Few things produce as much anxiety as being thrown, like chopped meat, into a pack of human strangers.

Enter the room. You know not a sole.

Whether you are type A or type B, the prospect of comfort to this new group is unlikely. You can hear their subconscious quips and criticisms through met eyes and huddled shoulders. They confirm how silly you look and how unwanted you are. Somehow everyone knows exactly your worst fears.

You try justifying their criticism and tell yourself, ‘people tend to like you once they get to know you‘, but these people don’t know you, so how can you find comfort when your comfort is usually found in the familiar.

Strangers are not familiar.

Why so anxious? Judgement, of course, is your primary fear.

‘My jokes won’t be funny, no one will understand’
‘I don’t want to inconvenience anyone with the burden of speaking with me’
‘They won’t like me’

You’re Your Own Worst Enemy

It’s all happening between the ears.

Relax… really, take it easy. Grab a beer, put a smile on that dial and back yourself.

You’ve lived this situation before, was it really that bad last time?

Just this once, try seperate yourself from the centre of your own universe.

Because no one is paying you attention. No one is passing judgement. When the roles are reversed, do you really sit back and judge strangers.

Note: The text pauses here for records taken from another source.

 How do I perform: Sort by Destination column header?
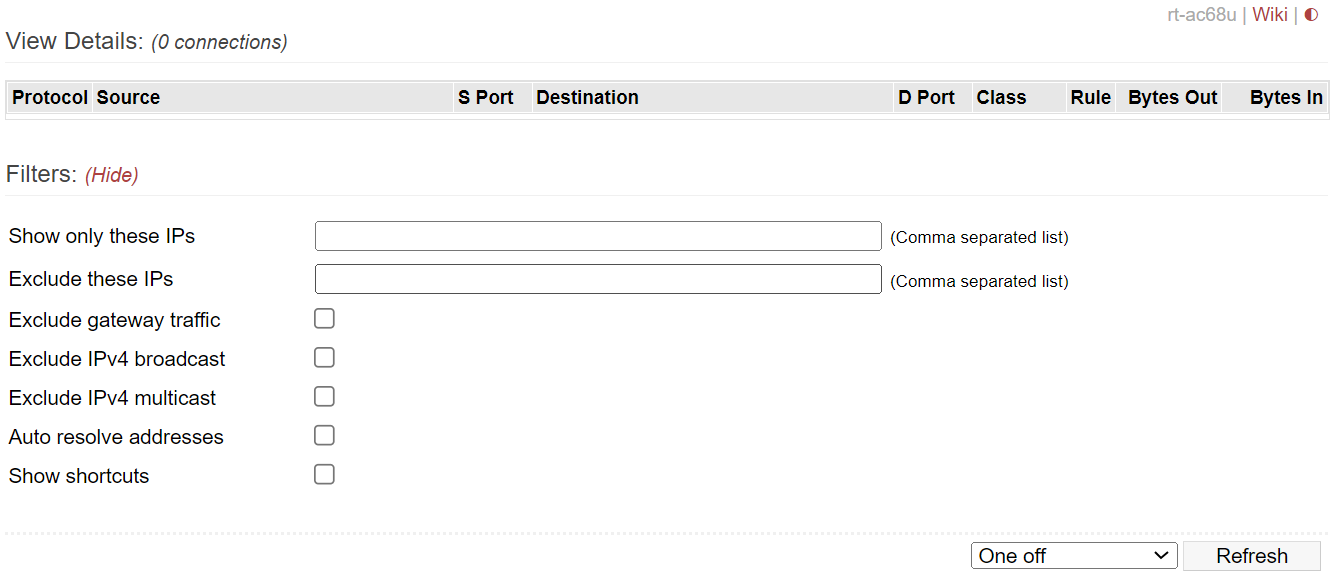coord(713,97)
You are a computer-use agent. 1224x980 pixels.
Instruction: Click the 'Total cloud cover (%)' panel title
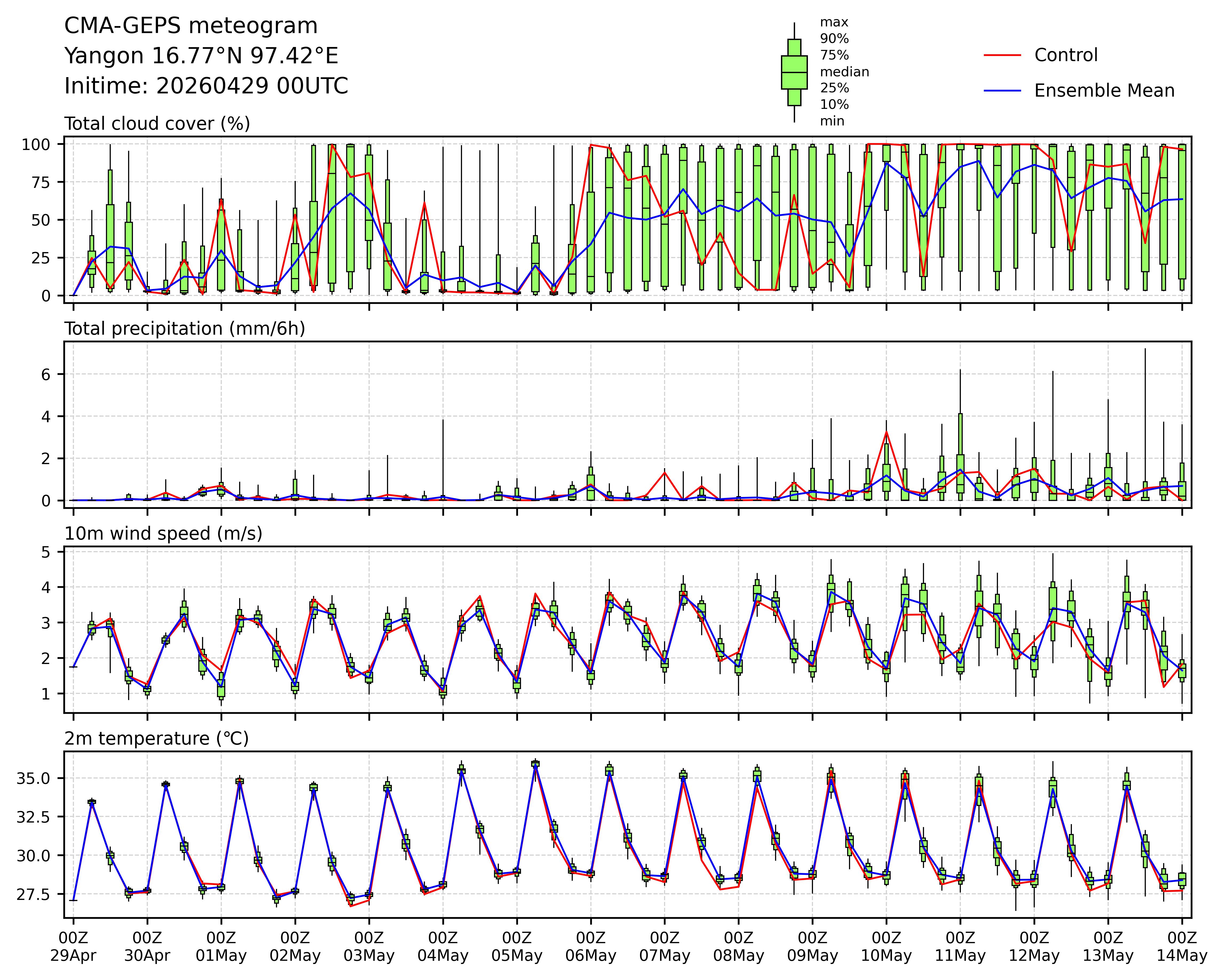tap(157, 124)
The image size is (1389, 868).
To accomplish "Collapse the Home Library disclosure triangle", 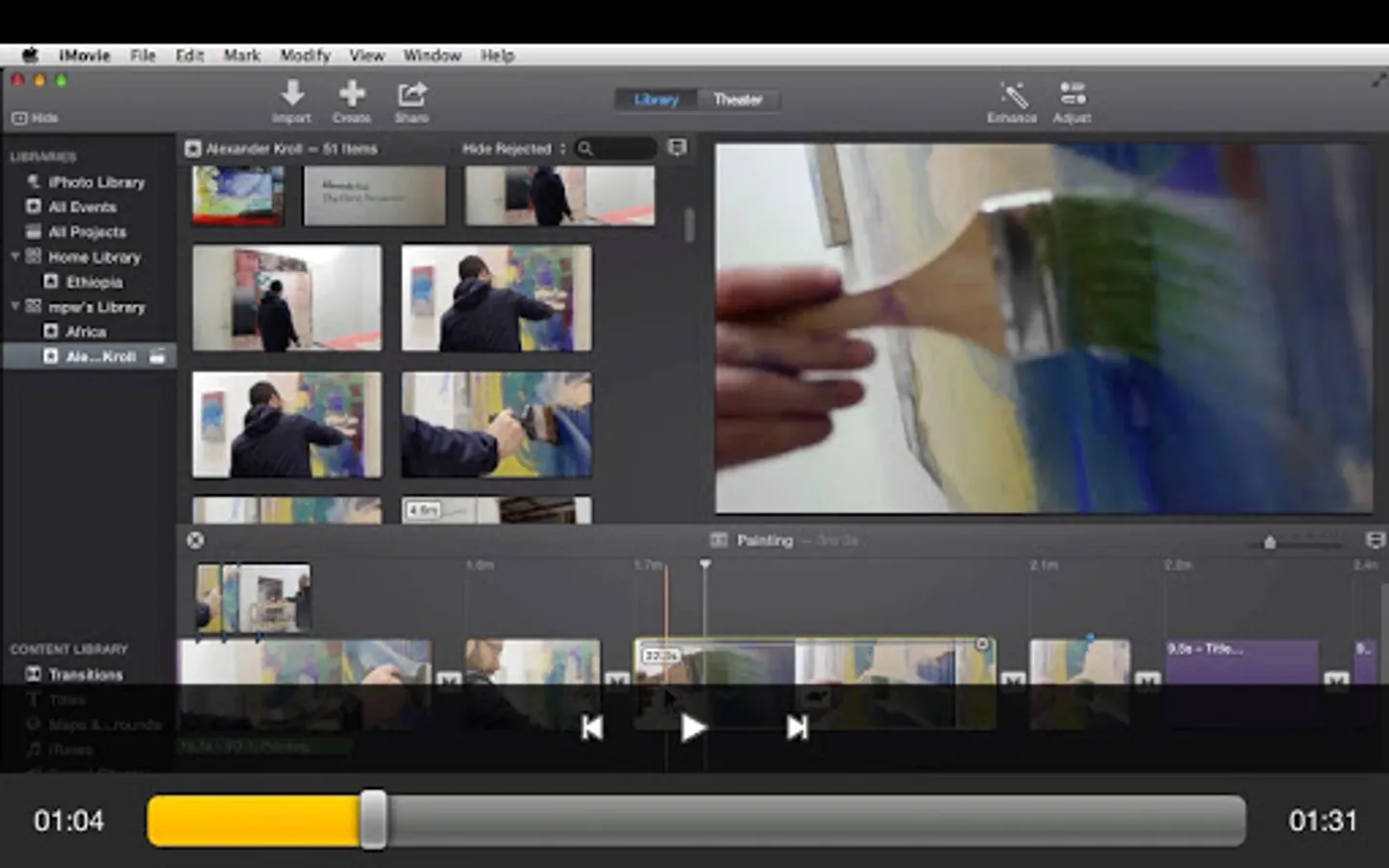I will [x=15, y=257].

Perhaps you do, which is why you expect it for yourself.

When your mate invites some new person to a Sunday BBQ that was supposed to be just ‘the boys’, do you really cast as horrible judgement you seem to be accusing everyone else of casting upon you?

Of course not, because you’re a decent guy. This isn’t a type A, type B, introvert, extrovert, confident, not confident, attractive, not attractive type of thing.

It’s about trusting others and even more so… measuring your own self worth.

The lonely room life has entered you allows you to believe the worst things about yourself. It exposes your naked character to be critiqued and judged in every way you fear it deserves.

You usually have the comfort of your family and friends to cover your flaws, because they understand the context from which they were formed. They know your face gets unusually red when you drink, they know how dry your satire is, they understand which buttons to push and (more importantly) which buttons to avoid.

You don’t have any protection in a room full of strangers.

So How Do You Fit In With Strangers Then?

Accept the truth of the universe that no one cares about you nearly as much as you do.

Your anxiety is wasted energy. It’s self inflicted.

Understand that any judgement made, real or not, is only fleeting. And whoever was paying attention enough to cast it, quickly forgot it and returned the centre of their own universe, returned to further manifest their own doubtful and anxious autobiography.

Everyone has at some time stood in your shoes!

It would be absurd to imagine that only you feel these things. You are not a specially loathsome individual to feel the anxiety you feel.

You are simply human. It’s going to be alright..

So don’t let the beauty of this moment slip.

Step outside of your head, just for a moment… and embrace your naked character.

Put on a smile. Move in a direction.

And embrace the weightless freedom of null anxiety.